**SOURCE MATERIAL:**
■ ■ ■ ■ ■ ■ ■

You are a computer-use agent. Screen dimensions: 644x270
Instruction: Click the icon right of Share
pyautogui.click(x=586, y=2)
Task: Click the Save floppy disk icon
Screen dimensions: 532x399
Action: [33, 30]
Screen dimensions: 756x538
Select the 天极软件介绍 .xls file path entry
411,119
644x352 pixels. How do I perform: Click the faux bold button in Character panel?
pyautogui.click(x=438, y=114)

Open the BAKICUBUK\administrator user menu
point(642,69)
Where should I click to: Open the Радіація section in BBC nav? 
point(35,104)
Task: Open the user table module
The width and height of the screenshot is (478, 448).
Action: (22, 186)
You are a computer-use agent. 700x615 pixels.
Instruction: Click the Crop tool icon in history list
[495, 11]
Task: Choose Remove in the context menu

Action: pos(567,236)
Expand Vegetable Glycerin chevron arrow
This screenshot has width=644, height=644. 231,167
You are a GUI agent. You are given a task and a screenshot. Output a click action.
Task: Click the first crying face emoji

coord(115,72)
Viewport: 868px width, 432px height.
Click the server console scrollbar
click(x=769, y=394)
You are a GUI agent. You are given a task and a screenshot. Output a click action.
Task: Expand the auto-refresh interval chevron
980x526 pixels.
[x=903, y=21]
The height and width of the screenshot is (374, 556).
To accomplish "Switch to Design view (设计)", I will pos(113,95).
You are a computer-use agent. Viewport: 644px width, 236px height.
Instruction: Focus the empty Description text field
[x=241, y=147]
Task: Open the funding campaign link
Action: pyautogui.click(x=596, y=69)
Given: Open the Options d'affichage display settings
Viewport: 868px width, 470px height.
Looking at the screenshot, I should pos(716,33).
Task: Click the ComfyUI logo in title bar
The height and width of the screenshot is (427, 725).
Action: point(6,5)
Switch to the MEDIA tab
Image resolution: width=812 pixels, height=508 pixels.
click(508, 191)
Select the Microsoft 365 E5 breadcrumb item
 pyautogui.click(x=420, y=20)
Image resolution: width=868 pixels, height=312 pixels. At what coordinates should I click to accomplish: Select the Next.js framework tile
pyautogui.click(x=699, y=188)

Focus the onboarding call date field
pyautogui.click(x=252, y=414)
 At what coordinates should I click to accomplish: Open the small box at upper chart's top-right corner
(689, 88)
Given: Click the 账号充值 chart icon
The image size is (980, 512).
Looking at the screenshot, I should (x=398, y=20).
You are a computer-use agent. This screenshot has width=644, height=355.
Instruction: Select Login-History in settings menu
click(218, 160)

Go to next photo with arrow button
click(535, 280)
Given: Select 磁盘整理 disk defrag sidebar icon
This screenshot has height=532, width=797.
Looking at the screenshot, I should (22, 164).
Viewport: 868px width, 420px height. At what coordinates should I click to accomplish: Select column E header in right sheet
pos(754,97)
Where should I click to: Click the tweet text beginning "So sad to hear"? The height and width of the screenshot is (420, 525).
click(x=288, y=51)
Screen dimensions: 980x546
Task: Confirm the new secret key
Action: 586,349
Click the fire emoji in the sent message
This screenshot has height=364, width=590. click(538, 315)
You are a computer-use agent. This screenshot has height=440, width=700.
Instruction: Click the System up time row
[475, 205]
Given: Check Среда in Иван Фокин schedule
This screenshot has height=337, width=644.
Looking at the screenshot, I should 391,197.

■ ■ ■ ■ ■ ■ ■

**ACTION ITEM:** Copy out the material above in full.

**SOLUTION TO THIS TASK:**
You are a computer-use agent. Screen dimensions: 644x270
Instruction: Click the icon right of Share
pyautogui.click(x=586, y=2)
Task: Click the Save floppy disk icon
Screen dimensions: 532x399
Action: [33, 30]
Screen dimensions: 756x538
Select the 天极软件介绍 .xls file path entry
411,119
644x352 pixels. How do I perform: Click the faux bold button in Character panel?
pyautogui.click(x=438, y=114)

Open the BAKICUBUK\administrator user menu
point(642,69)
Where should I click to: Open the Радіація section in BBC nav? 
point(35,104)
Task: Open the user table module
The width and height of the screenshot is (478, 448).
Action: (22, 186)
You are a computer-use agent. 700x615 pixels.
Instruction: Click the Crop tool icon in history list
[495, 11]
Task: Choose Remove in the context menu

Action: pos(567,236)
Expand Vegetable Glycerin chevron arrow
This screenshot has width=644, height=644. 231,167
You are a GUI agent. You are given a task and a screenshot. Output a click action.
Task: Click the first crying face emoji

coord(115,72)
Viewport: 868px width, 432px height.
Click the server console scrollbar
click(x=769, y=394)
You are a GUI agent. You are given a task and a screenshot. Output a click action.
Task: Expand the auto-refresh interval chevron
980x526 pixels.
[x=903, y=21]
The height and width of the screenshot is (374, 556).
To accomplish "Switch to Design view (设计)", I will pos(113,95).
You are a computer-use agent. Viewport: 644px width, 236px height.
Instruction: Focus the empty Description text field
[x=241, y=147]
Task: Open the funding campaign link
Action: pyautogui.click(x=596, y=69)
Given: Open the Options d'affichage display settings
Viewport: 868px width, 470px height.
Looking at the screenshot, I should pos(716,33).
Task: Click the ComfyUI logo in title bar
The height and width of the screenshot is (427, 725).
Action: point(6,5)
Switch to the MEDIA tab
Image resolution: width=812 pixels, height=508 pixels.
click(508, 191)
Select the Microsoft 365 E5 breadcrumb item
 pyautogui.click(x=420, y=20)
Image resolution: width=868 pixels, height=312 pixels. At what coordinates should I click to accomplish: Select the Next.js framework tile
pyautogui.click(x=699, y=188)

Focus the onboarding call date field
pyautogui.click(x=252, y=414)
 At what coordinates should I click to accomplish: Open the small box at upper chart's top-right corner
(689, 88)
Given: Click the 账号充值 chart icon
The image size is (980, 512).
Looking at the screenshot, I should (x=398, y=20).
You are a computer-use agent. This screenshot has width=644, height=355.
Instruction: Select Login-History in settings menu
click(218, 160)

Go to next photo with arrow button
click(535, 280)
Given: Select 磁盘整理 disk defrag sidebar icon
This screenshot has height=532, width=797.
Looking at the screenshot, I should (22, 164).
Viewport: 868px width, 420px height. At what coordinates should I click to accomplish: Select column E header in right sheet
pos(754,97)
Where should I click to: Click the tweet text beginning "So sad to hear"? The height and width of the screenshot is (420, 525).
click(x=288, y=51)
Screen dimensions: 980x546
Task: Confirm the new secret key
Action: 586,349
Click the fire emoji in the sent message
This screenshot has height=364, width=590. click(538, 315)
You are a computer-use agent. This screenshot has height=440, width=700.
Instruction: Click the System up time row
[475, 205]
Given: Check Среда in Иван Фокин schedule
This screenshot has height=337, width=644.
Looking at the screenshot, I should 391,197.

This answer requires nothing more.